What you have to do: In the data, find the word "will" and copy out every line that has it.

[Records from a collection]
--
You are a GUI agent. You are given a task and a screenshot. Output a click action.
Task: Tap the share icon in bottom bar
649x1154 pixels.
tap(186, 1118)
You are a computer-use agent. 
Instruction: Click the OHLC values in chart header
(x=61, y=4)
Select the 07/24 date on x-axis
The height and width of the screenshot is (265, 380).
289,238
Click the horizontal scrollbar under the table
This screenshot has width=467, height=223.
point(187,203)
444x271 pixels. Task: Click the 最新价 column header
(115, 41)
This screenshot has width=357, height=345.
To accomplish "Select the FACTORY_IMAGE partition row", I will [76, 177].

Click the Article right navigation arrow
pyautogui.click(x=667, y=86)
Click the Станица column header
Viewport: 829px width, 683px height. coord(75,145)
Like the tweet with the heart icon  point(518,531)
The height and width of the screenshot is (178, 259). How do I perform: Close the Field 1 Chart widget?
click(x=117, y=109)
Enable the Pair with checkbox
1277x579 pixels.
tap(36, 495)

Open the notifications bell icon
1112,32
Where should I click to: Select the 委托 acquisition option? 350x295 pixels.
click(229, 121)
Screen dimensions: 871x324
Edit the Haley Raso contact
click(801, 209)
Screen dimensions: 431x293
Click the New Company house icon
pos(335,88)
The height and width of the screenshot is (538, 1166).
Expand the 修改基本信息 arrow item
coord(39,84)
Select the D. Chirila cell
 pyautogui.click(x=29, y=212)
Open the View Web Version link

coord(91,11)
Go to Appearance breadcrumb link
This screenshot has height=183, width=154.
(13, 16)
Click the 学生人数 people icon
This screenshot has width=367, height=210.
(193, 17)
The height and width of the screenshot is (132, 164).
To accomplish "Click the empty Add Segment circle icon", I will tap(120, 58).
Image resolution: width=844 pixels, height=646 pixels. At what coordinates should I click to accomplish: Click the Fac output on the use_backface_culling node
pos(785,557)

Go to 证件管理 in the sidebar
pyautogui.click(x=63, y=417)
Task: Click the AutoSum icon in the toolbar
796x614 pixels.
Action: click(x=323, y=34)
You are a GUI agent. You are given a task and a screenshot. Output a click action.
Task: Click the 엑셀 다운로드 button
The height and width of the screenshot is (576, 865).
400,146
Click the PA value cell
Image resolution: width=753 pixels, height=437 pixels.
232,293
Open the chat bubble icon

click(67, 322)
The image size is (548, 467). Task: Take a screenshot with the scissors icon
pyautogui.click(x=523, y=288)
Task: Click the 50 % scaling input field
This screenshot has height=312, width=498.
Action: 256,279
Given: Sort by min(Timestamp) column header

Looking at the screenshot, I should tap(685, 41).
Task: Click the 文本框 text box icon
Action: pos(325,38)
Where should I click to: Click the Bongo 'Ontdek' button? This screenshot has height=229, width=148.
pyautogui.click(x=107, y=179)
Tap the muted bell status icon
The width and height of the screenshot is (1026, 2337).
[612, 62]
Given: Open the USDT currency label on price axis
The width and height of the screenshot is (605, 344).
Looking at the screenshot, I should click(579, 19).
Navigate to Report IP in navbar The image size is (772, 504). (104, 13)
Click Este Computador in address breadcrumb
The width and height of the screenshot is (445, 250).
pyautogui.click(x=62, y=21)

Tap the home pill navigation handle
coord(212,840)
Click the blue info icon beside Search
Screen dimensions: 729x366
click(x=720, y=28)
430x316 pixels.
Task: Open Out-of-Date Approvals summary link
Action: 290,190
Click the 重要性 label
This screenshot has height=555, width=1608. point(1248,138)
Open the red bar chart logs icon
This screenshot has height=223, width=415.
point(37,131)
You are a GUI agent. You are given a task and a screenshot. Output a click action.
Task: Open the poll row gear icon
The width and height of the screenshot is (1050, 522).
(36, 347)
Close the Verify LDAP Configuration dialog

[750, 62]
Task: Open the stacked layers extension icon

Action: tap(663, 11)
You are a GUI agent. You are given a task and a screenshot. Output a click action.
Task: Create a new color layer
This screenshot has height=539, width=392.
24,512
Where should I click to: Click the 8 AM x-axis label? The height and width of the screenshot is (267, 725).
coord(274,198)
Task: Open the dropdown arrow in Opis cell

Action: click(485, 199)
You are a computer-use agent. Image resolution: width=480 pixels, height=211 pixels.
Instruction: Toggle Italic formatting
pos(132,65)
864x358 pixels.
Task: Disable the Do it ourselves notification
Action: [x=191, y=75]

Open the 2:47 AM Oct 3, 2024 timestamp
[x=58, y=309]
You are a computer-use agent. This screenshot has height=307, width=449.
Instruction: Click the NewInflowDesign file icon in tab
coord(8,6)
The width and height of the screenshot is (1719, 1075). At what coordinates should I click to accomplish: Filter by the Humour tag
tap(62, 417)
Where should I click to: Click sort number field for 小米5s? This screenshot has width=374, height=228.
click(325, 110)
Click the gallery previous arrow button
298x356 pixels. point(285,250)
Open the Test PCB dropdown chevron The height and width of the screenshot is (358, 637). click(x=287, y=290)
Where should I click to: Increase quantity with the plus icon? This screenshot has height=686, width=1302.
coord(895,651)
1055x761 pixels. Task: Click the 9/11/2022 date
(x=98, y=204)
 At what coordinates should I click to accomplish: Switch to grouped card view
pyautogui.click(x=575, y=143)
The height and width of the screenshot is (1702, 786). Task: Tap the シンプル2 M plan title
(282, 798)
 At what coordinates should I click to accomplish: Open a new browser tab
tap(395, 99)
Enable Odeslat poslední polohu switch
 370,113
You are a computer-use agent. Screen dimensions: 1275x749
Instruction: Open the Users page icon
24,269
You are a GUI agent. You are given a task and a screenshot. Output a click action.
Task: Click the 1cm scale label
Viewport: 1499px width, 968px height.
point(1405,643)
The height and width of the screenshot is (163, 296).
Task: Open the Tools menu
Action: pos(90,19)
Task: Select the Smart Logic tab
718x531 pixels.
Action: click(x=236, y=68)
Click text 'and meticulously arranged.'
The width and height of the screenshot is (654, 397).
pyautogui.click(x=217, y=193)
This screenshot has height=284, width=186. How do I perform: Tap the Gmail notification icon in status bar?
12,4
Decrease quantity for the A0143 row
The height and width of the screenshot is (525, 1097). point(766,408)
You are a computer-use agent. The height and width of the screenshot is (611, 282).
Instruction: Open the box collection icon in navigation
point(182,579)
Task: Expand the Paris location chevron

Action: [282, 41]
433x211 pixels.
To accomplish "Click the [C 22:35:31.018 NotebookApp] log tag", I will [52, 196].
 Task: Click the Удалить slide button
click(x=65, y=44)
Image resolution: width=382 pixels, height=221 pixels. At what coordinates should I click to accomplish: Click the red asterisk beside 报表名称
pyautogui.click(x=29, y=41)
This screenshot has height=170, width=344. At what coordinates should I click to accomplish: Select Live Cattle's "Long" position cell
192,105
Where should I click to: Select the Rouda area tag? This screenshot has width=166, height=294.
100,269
--
Written solution:
To accomplish "Select the FACTORY_IMAGE partition row", I will [76, 177].
To accomplish "Click the empty Add Segment circle icon", I will tap(120, 58).
To accomplish "Click the [C 22:35:31.018 NotebookApp] log tag", I will [52, 196].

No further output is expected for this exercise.